NoOps means that application developers will never have to speak with an operations professional again.

NoOps Criteria

At Buttercloud, we like to think of NoOps as making infrastructure selections that meet the following criteria:

  • Scalable and abstracted backends
  • Easy & fast deployments
  • Minimal or no server administration time.

A few examples of NoOps platforms that fit the above criteria are Heroku, Amazon Lambda, and Google Firebase. By adopting these platforms, you’re committing to applications with no or minimal backends, that can scale infinitely.

Cost Considerations

Aren’t services like Heroku and Amazon Lambda more expensive than traditional hosting?

Yes they can be depending on your scale and use-case, but take a second to think about your opportunity cost as a young early stage startup where every minute counts. Every hour you put into setting up servers is an hour of time you could have spent building features, pitching your product, or experimenting with different growth campaigns. These all lead your startup directly to profitability and revenue. Your hosting bill may be $50 — $300+ higher every month, but if you are able to achieve profitability 1 month earlier, you’ve already won.

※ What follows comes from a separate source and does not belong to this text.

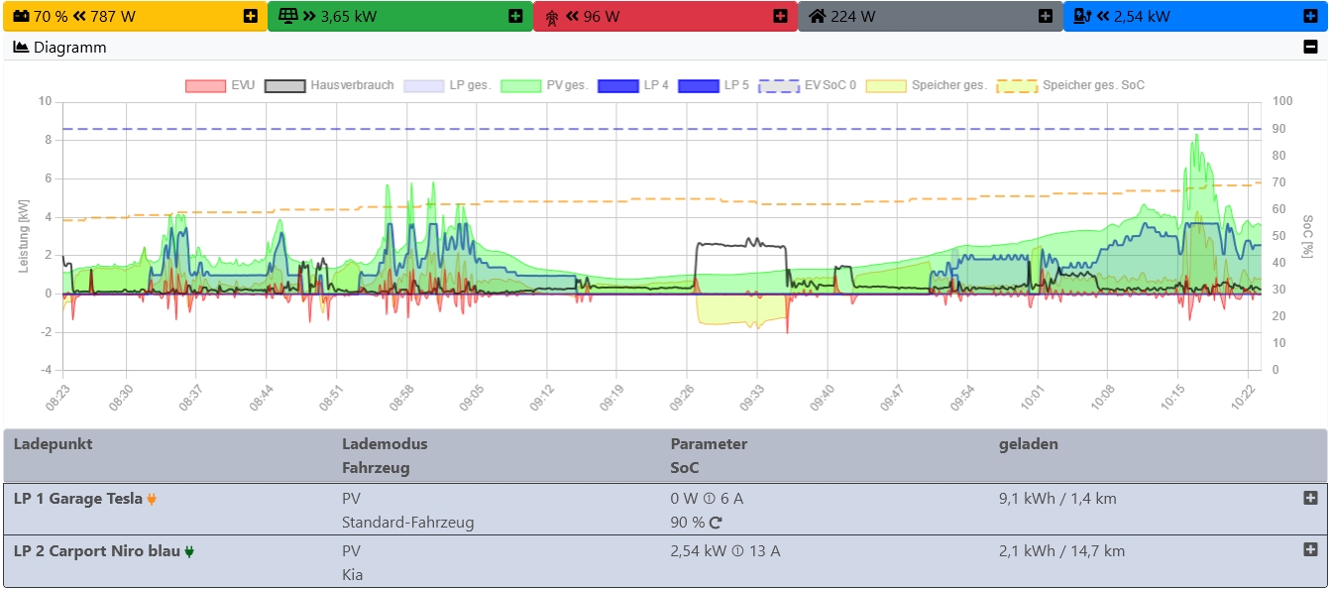1331x589 pixels.
Task: Click the orange plug icon next to Garage Tesla
Action: (x=152, y=500)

Outsourcing Like Email Delivery

You Already Outsource Your Email Delivery

Most startups choose not to run their email servers. They use services like Mandrill, Mailchimp, or Sendgrid. This isn’t because startups don’t have the technical capability to run their own email servers. It’s because it can be difficult to get email deliverability and uptime right, the small amount these services charge is well worth it when accounting for deliverability and time savings. I’m suggesting you consider the same setup when it comes to your servers. Think about your ideal DevOps process, then start eliminating parts that can be handed off to managed providers.

NoOps in Different Startup Phases

Startups go through a few different phases throughout their lifecycle. We’ve found that the NoOps approach is a better fit throughout the earlier stages of a startup. The graphic below demonstrates the startup lifecycle and a suggested approach of applying NoOps in a time & cost efficient manner:

If your team doesn’t have a full-time DevOps engineer, managed providers will likely do a better job than you scaling the infrastructure, and your team members can focus on building the best product experience for your customers.

When we build early stage products for startups at Buttercloud, we like to off-load as much as we can of the DevOps process early on. For more mature startups, we’ve chosen to get our hands dirty and run a full blown server infrastructure on Amazon Opsworks. For any in-house products we’re building, especially the newer ones — we’re trying to minimize DevOps related work and focus on building out the product & growth experimentation process.

Case Study: The Tizmos Screenshotter

At Tizmos, an educational platform for teachers to discover and share resources, we've adopted a NoOps approach on a specific portion of the application. Tizmos runs a data collection service that crawls educational websites and captures screenshots of those pages. One of the major requirements was to be able to scale the screenshotting service to keep hundreds of thousands of screenshots up-to-date throughout the month.

We ended up architecting an Amazon Lambda backend integrated with Amazon API Gateway. The Ruby on Rails backend makes a request to Amazon API Gateway, which fires off multiple Lambda functions that run the actual data processing. The team at Tizmos previously struggled with keeping their infrastructure up-to-date as it related to using headless browsers and running back-end queues to scale the process and handle failures. They now have an abstracted backend hosted completely in the cloud that can scale to millions of screenshots per month — something that would have taken months to complete and get right with a traditional approach.

It may not work 100% of the time for 100% of companies, but the bulk majority of startups can save time, money, and validate their product early as their competitors burn time on building DevOps infrastructures.